__EXERCISE REQUIREMENTS__. Check every line of the entries for the string "agent" and return the ones that contain it.
INFORMATION Block Start
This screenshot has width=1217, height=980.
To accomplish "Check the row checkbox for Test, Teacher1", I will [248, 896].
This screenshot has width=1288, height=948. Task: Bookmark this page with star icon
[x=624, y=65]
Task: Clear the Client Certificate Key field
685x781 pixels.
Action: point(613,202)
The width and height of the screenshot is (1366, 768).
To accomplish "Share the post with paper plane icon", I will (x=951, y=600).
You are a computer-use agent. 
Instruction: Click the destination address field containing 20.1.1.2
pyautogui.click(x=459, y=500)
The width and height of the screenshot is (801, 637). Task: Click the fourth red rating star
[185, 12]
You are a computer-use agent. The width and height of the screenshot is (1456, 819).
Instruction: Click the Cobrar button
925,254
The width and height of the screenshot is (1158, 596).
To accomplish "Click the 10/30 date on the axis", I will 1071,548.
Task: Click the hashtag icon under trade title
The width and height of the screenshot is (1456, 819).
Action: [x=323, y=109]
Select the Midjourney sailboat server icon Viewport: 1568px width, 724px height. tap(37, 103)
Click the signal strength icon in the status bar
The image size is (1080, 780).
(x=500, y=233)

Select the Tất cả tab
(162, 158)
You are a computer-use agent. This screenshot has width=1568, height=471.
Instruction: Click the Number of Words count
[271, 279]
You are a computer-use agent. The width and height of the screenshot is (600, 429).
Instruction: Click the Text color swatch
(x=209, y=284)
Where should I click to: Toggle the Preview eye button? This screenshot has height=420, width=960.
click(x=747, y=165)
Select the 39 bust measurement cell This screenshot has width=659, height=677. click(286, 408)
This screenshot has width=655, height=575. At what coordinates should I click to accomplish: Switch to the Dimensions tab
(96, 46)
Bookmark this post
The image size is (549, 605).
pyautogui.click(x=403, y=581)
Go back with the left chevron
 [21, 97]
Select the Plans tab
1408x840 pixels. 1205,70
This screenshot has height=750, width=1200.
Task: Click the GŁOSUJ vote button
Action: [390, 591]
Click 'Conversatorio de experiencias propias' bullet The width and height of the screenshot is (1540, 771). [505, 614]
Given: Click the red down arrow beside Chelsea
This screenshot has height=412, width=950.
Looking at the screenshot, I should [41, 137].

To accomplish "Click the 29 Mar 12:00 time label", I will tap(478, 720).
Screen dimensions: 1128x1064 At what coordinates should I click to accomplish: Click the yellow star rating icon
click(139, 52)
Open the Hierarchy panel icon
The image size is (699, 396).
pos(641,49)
INFORMATION Block End
__THE COMPLETED TASK__.
You are a computer-use agent. 
You are a computer-use agent. The width and height of the screenshot is (1456, 819).
You are a computer-use agent. This screenshot has width=1568, height=471.
You are a computer-use agent. The width and height of the screenshot is (600, 429).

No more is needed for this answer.